### Text provided
== Segment start ==

Features > November 26, 2007
iPower to the People (cont’d)
“The idea that MTV should be subsidized for contributing to public service is wrongheaded,” Chester wrote on his blog at the Center for Digital Democracy. “Journalism foundations such as Knight and [journalism schools] should be holding the media industry’s editorial feet to the fire, shaming them to spend more money on serious journalism.” But what that serious journalism might look like in this environment is still unclear.
Disintermediated Democrats
User-driven online platforms are not only reshaping the media landscape but shaking up the way candidates communicate with voters. Digital tools played a signal role in the 2004 election, and tools have now permeated other facets of election planning, from communications to fundraising to field operations.
Less than a year out from the election, the presidential campaigns are in R&D mode, experimenting with digital engagement tools while still trying to maintain obligations to older forms of political communication. This tension is reflected in the proliferation of debate formats.
On the Democratic side, the September Dartmouth debate was one of six approved by the Democratic National Committee (DNC) through the end of 2007. As tradition would have it, the party organized all six in conjunction with at least one mainstream news network.

== Segment end ==

### Data excerpts
== Segment start ==

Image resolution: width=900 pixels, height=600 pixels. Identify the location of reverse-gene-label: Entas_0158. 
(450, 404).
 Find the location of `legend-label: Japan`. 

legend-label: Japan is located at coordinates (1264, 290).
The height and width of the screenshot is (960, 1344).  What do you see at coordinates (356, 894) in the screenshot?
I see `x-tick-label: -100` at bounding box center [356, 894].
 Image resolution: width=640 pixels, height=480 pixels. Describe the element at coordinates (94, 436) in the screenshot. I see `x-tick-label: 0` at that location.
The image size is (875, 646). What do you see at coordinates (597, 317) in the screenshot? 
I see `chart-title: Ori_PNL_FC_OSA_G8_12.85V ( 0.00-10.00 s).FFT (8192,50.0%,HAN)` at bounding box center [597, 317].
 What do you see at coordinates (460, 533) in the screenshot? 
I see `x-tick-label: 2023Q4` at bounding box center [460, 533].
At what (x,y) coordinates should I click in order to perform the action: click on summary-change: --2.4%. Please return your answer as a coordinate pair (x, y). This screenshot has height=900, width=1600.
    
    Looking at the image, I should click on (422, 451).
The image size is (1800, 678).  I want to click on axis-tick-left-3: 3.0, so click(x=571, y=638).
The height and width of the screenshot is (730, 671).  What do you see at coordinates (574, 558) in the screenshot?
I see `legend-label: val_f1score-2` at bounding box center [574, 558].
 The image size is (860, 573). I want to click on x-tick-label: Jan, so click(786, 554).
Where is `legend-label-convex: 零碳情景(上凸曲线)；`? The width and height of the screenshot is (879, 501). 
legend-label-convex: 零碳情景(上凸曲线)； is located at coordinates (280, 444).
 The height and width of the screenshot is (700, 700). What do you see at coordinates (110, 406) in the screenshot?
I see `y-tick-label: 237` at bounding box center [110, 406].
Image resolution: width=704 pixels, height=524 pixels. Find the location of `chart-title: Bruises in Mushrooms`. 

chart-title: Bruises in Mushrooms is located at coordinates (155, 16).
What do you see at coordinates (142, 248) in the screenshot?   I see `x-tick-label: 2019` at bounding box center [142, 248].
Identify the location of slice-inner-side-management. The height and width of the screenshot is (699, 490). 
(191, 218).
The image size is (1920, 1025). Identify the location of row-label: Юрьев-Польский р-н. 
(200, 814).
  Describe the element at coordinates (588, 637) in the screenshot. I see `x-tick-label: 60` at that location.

== Segment end ==

### Task requirements
A – Reproduce word for word the passage of the article on online media and the campaigns from "Features > November" up to and including "is still unclear.".
B – Answer these questions from the article on online media and the campaigns:
(i) Where did Chester write his comment about MTV?
(ii) In which election did digital tools play a signal role?
(iii) How many debates did the Democratic National Committee approve through the end of 2007?
Use only the article on online media and the campaigns.

### Expected responses
A –
Features > November 26, 2007
iPower to the People (cont’d)
“The idea that MTV should be subsidized for contributing to public service is wrongheaded,” Chester wrote on his blog at the Center for Digital Democracy. “Journalism foundations such as Knight and [journalism schools] should be holding the media industry’s editorial feet to the fire, shaming them to spend more money on serious journalism.” But what that serious journalism might look like in this environment is still unclear.

B –
(i) On his blog at the Center for Digital Democracy.
(ii) The 2004 election.
(iii) Six.